Locale rules: where are they?

Japanese end-users are having trouble with string.uppercase instructions in my code. “a…z” are not converting to “A…Z”. I suspect a Locale rule for Japanese is being applied to mixed Japanese + Western text. Am I right? Where can I find the Locale rules? (Yes. Read the documentation! But where?)

My solution so far is to write my own uppercase routine, which loops through the string as bytes and changes relevant ones.

What do you mean with locale rules? Xojo uses the ICU library for text.

Thanks, Beatrix.

Xojo documentation says:

" Uppercase(Optional locale As Locale = Nil) As Text

Returns a new Text value that has its characters uppercased. If the locale parameter is non-Nil, it will use that locale’s rules when performing the operation."

The ICU (unicode) library controls the characters. Does it also control the uppercase-lowercase pairing?

Following the Link to the “Locale” Documentation, there’s a Link to the UNICode Organization and there you will find the Rules: ICU Demonstration - Locale Explorer

1 Like

Sorry, I have used Xojo too long. Never seen that before.

You could try this:

If locale.current.identifier.beginsWith("ja") then
Value = value.upperCase(locale.raw)
Else
Value = value.UpperCase
End if

Thanks, Sascha. Yes, those are Japanese characters, and some indications of Western alphabets, such as “UTC” and “E”.

So do we infer that for languages without upper/lower case, string.uppercase will be inactive for any included Latin text ?

Does anyone have experience of this situation?

Do you have some example text you can share?

Hi kevin:

I used a generic English sentence in a plain text file. string.uppercase works fine in my Xojo app on my English-US Windows Desktop computer. “c” changed to “C”.

An end-user in Japan installed the Xojo app in his Windows Desktop computer. Launched the app with my generic sentence. “c” stayed “c”.

I rewrote the app omitting string.uppercase and looped down the string instead, conceptually: asc(midb(…))-asc(“a”)+asc(“A”). Then “c” changed to “C”.for me and in Japan.

I must admit, i’ve not been able to repeat the problem on Windows 10 or macOS when using a string defined in code (not tried from a file).

Have you tried the v1 API Uppercase function to see if that operates differently?

1 Like

Thanks kevin. Same here. I cannot replicate the problem on my computers. The Japanese end-user is in a production environment so just wants the app to work (which it does with my kluge).

Asian Xojo developers: have you experienced any problems with string.uppercase?

When you read the file are you setting the encoding to UTF-8?

Hi kevin g:

Great idea! But the Latin letters are in a string with local text (in this case Japanese), so I cannot assert a particular encoding. This app has end users with many different local scripts.

Yes, it would be great if the world standardized to UTF-8 (and also to one replacement 18 volt rechargeable battery for all battery operated tools and devices), but …
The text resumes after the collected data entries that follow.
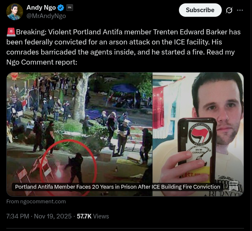Open the 'From ngocomment.com' source link
Viewport: 252px width, 231px height.
tap(36, 202)
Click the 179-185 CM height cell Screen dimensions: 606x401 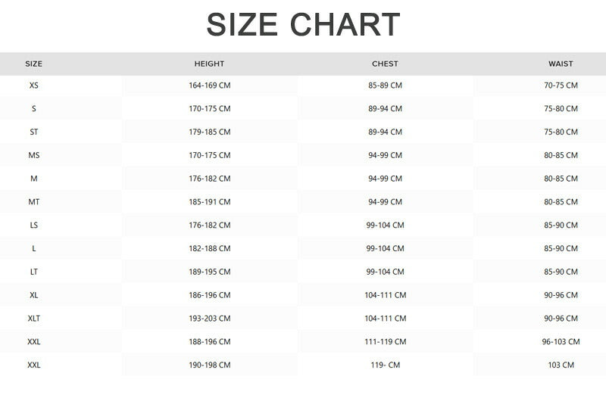tap(209, 132)
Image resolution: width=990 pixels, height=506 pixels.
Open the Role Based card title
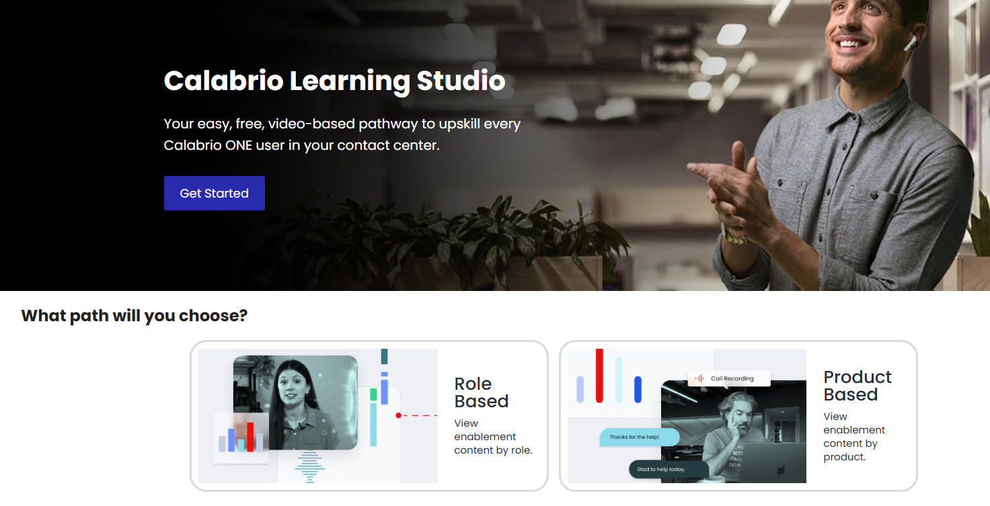[x=481, y=392]
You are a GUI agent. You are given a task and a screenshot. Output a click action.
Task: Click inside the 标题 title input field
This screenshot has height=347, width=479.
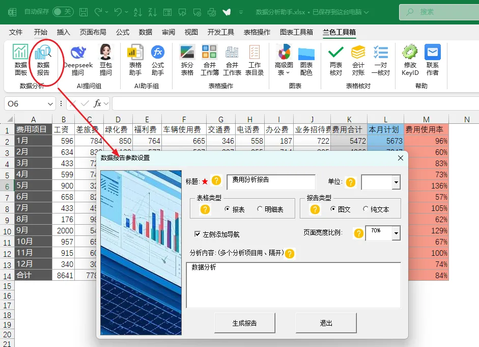tap(270, 182)
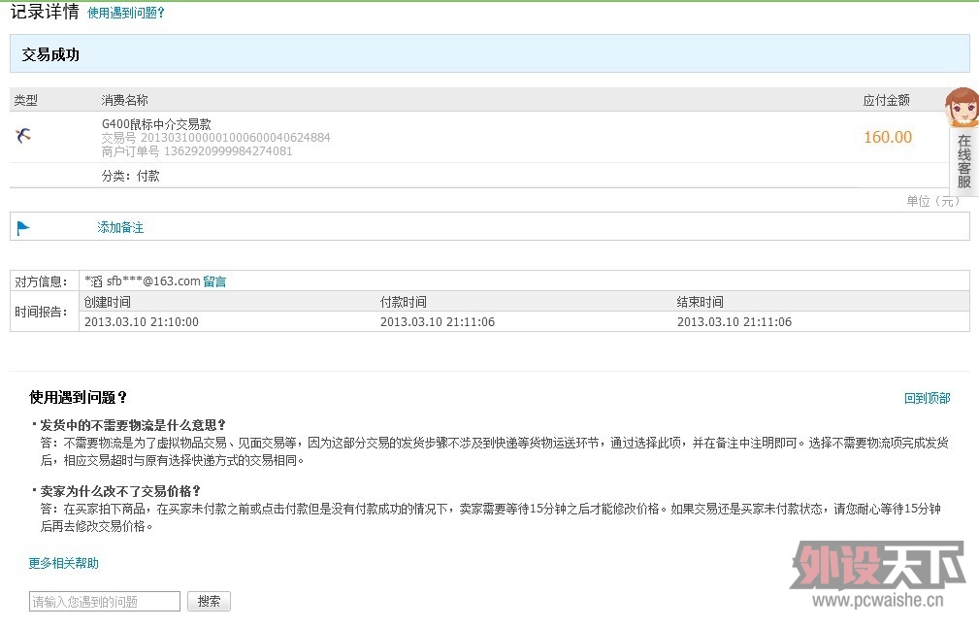This screenshot has height=628, width=979.
Task: Click the 外设天下 watermark logo
Action: coord(878,568)
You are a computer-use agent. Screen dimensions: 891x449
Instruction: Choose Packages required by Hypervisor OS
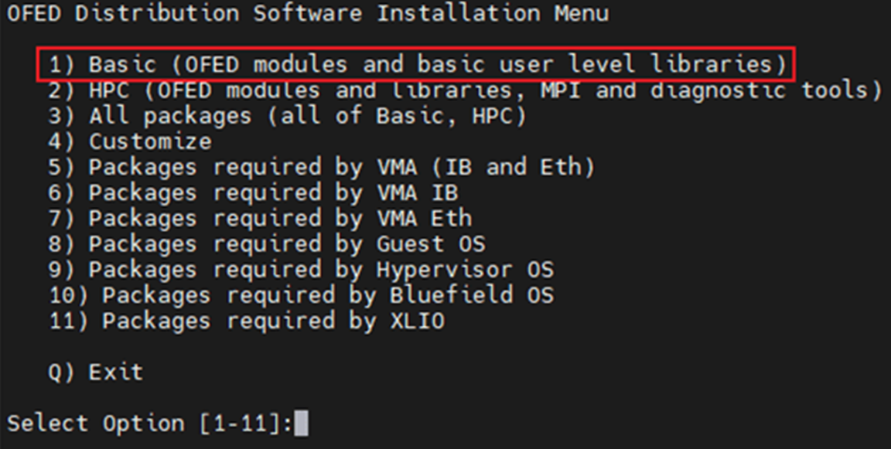301,270
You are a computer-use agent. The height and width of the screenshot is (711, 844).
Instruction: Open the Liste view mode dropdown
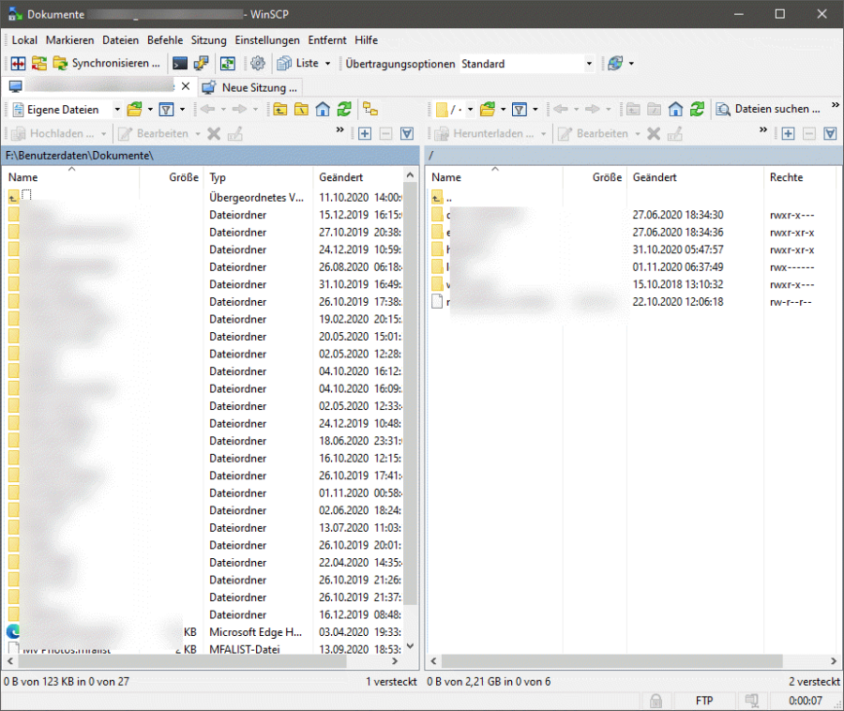326,63
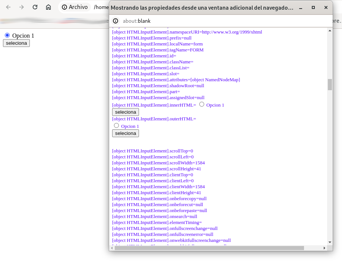Viewport: 342px width, 265px height.
Task: Select the Opcion 1 radio on main page
Action: (x=7, y=35)
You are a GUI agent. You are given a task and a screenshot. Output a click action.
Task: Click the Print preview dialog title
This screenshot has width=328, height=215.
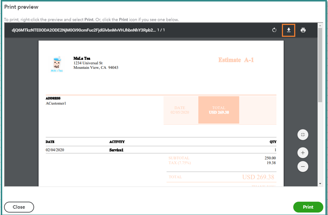[x=21, y=7]
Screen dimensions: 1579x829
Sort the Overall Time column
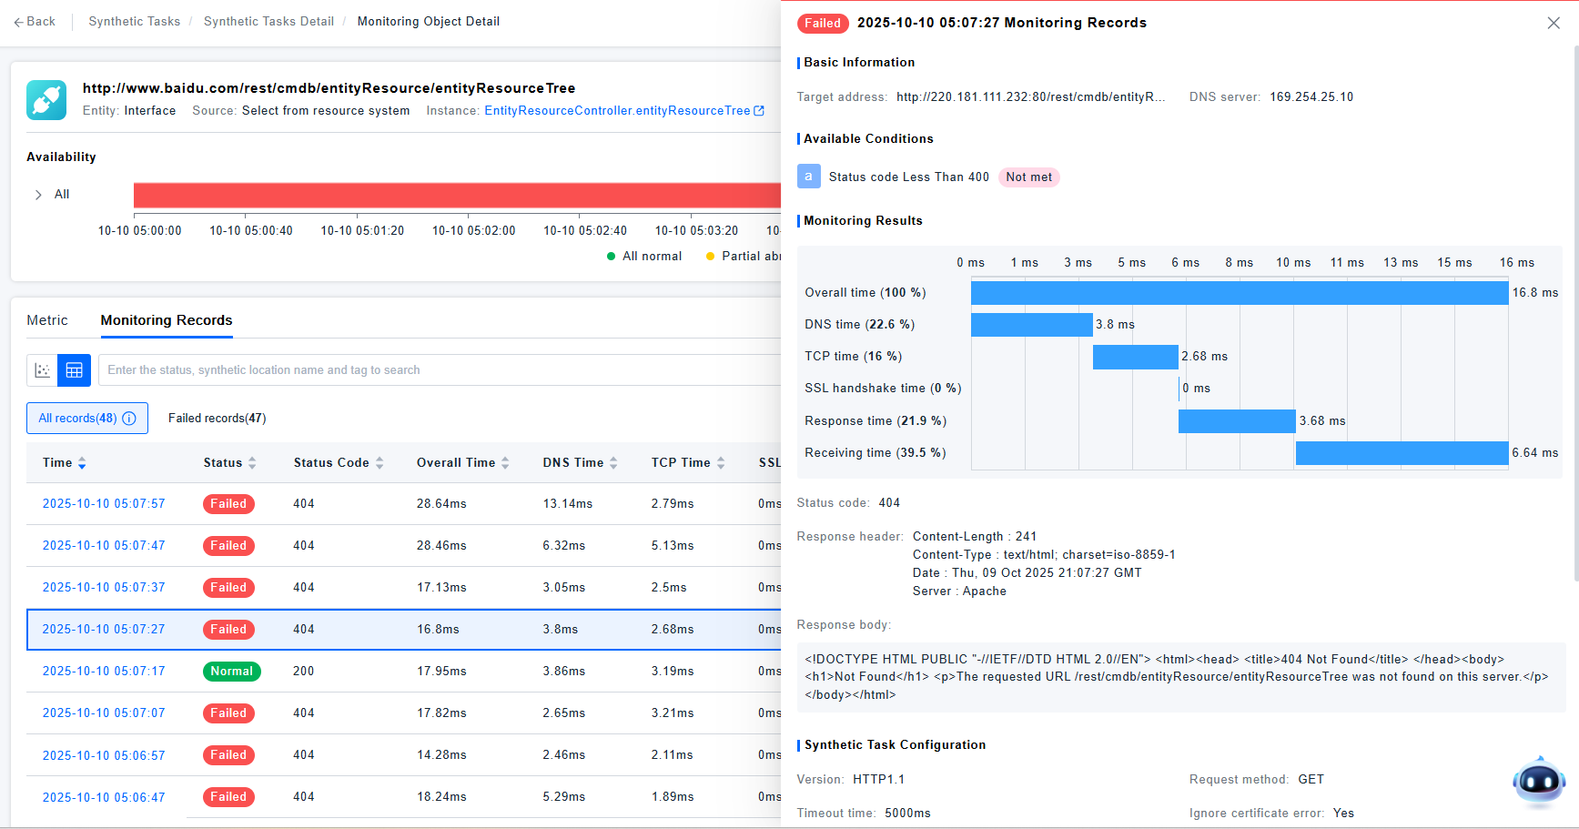coord(505,463)
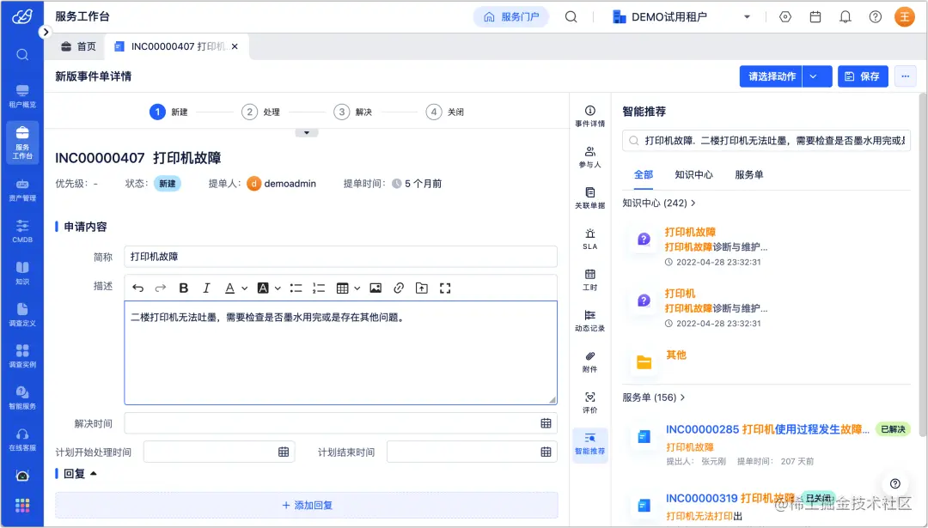Toggle bold formatting in the description
The image size is (928, 528).
click(183, 288)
You can assert UTF-8 (we do and we support Chinese, Japanese, Korean & Thai amongst other languages).

If the text is being typed into a Xojo edit field then it is probably UTF-8 (since that is Xojo’s default encoding).

If the text is coming from somewhere else then it might be a different encoding such as SHIFT JIS which Xojo might not be handling correctly,

Thanks, k.g.,

The text is coming from a file which is probably the local language + Latin letters + Arabic numbers. I am not specifying the encoding. If Xojo is assuming UTF-8 then surely uppercase should work correctly for the Latin words. Perhaps Xojo is guessing the encoding (from the Windows settings?), getting it correct for the local language. but wrong for the Latin letters.

I would have thought uppercase and encoding are two different issues. UTF-8 can perfectly well handle most local languages + Latin letters + Arabic numbers (especially since ASCII is included).

But if you can only specify one locale to .UpperCase, then I would expect that characters for that locale only will be what will be uppercased.

If you aren’t doing anything with the encoding then that could be the cause of the problem as Xojo might be guessing it incorrectly.

I would get your software to dump out the encoding of the string after reading the file and also dump out the value of each string byte.

That’s what I initially thought but when I ran some tests it worked correctly.

Xojo does not attempt to guess the encoding. If you read it from a file and do not specify an encoding, the encoding will be Nil. That probably renders Uppercase useless.

Hi Tim. I have realized through problems with .uppercase and .trimright that VB6 rules do not apply to Xojo. So now I write my own methods.